▸ Exercise
Please repeat, from the entries that follow, the lines from the one containing "The width and height of the screenshot is (952, 1263)." through the one containing "Click the rating count 16" exactly, adding nothing.

____________

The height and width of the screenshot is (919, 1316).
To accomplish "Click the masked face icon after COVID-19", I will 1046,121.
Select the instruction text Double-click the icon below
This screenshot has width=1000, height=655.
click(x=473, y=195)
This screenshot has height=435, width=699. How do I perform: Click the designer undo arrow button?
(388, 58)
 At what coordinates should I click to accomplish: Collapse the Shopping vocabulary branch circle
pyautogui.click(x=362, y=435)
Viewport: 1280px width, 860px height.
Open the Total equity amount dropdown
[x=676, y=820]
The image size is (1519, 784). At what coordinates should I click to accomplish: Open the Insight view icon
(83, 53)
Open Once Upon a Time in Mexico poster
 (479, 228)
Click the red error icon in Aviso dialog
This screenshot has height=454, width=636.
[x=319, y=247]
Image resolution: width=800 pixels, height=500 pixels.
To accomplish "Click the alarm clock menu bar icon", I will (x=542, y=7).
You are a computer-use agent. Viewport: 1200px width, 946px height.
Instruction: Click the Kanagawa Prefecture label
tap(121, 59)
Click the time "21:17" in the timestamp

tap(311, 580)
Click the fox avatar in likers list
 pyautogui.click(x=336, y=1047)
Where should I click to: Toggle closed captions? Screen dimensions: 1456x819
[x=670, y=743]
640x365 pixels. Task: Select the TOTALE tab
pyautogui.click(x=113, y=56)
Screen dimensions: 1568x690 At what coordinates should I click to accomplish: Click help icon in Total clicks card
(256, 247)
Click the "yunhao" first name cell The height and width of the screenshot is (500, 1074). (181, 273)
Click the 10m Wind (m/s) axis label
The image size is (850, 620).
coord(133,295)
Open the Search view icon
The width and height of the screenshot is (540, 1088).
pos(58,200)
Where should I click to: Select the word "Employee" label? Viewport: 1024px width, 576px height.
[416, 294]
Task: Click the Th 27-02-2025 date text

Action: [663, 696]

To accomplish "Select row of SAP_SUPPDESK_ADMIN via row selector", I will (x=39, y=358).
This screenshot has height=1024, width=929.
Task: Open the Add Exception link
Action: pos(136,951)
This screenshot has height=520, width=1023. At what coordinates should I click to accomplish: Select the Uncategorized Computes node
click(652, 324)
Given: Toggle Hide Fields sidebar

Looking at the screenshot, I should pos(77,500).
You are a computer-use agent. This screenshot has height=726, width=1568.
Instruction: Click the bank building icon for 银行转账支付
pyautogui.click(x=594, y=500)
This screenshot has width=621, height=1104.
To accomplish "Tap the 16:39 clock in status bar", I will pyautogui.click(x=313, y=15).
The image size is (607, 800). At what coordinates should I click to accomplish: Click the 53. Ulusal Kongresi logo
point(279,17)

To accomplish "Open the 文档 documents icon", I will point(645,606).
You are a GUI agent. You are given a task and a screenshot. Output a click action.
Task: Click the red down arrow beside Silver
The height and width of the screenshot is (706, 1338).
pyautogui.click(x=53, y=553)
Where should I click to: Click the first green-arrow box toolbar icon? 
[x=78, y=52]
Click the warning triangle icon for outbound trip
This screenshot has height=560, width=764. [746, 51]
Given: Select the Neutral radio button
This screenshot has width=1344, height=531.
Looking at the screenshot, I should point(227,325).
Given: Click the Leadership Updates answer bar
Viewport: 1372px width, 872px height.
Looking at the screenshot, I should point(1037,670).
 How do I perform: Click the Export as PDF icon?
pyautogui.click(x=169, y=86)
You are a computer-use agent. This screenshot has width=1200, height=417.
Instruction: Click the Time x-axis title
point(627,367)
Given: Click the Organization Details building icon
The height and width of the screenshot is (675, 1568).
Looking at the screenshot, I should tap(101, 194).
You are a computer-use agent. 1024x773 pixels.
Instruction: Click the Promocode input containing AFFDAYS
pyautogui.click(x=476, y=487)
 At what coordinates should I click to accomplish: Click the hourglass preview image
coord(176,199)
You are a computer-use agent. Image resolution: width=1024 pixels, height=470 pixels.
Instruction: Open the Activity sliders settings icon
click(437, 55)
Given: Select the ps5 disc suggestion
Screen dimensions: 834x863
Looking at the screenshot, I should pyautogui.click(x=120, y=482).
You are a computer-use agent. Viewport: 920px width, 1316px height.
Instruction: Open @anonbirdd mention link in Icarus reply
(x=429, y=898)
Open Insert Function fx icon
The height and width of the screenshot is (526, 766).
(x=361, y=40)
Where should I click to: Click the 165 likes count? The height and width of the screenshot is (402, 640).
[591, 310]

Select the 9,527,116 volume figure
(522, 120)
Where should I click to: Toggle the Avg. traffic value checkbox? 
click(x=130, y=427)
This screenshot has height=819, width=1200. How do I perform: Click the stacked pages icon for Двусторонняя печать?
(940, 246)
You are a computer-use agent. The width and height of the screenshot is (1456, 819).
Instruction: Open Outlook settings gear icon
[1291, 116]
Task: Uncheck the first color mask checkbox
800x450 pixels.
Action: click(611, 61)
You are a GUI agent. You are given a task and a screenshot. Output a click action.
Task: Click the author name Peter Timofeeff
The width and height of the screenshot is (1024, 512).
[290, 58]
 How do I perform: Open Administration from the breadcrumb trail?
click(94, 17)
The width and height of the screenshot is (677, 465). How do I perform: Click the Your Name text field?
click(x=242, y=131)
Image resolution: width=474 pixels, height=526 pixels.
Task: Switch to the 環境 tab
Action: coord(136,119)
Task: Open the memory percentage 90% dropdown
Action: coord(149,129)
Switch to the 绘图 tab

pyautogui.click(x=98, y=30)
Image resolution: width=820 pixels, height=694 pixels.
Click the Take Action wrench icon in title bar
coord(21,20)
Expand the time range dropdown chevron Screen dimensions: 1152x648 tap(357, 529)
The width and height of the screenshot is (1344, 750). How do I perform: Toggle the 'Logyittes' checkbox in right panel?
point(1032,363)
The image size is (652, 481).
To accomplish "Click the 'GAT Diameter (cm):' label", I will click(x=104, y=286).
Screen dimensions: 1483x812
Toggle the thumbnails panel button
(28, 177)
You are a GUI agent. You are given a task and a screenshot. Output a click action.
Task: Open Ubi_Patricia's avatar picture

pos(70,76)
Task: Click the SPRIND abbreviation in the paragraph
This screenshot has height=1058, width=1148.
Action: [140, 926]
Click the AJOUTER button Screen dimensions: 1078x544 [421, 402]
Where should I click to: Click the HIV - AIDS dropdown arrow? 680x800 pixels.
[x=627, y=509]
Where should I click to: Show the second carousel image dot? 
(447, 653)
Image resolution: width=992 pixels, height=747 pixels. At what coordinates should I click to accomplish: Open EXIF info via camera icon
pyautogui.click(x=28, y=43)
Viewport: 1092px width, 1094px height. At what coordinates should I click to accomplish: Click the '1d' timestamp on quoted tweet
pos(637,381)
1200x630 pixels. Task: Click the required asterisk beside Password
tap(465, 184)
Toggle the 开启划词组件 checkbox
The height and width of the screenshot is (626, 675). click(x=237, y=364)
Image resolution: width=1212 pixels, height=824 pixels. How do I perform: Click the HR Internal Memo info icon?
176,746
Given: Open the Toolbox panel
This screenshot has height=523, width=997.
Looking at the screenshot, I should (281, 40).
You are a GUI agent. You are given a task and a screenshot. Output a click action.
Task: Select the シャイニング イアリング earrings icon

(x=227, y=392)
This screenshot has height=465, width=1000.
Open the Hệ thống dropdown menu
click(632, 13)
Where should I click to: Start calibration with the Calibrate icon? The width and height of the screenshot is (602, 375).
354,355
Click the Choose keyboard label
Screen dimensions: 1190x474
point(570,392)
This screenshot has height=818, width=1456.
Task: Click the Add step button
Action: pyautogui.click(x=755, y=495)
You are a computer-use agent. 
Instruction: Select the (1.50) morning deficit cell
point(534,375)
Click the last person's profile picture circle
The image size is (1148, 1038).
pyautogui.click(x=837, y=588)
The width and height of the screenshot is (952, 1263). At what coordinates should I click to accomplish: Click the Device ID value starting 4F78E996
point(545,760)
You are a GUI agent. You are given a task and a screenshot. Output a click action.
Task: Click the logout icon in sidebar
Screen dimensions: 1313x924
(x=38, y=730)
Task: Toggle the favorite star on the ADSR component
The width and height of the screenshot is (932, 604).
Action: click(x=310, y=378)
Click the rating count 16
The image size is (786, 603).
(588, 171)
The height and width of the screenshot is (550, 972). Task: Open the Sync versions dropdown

____________

▸ Solved exercise
The width and height of the screenshot is (952, 1263). At what coordinates should I click to accomplish: Click the Device ID value starting 4F78E996
point(545,760)
You are a GUI agent. You are given a task and a screenshot. Output a click action.
Task: Click the logout icon in sidebar
Screen dimensions: 1313x924
(x=38, y=730)
Task: Toggle the favorite star on the ADSR component
The width and height of the screenshot is (932, 604).
Action: click(x=310, y=378)
Click the rating count 16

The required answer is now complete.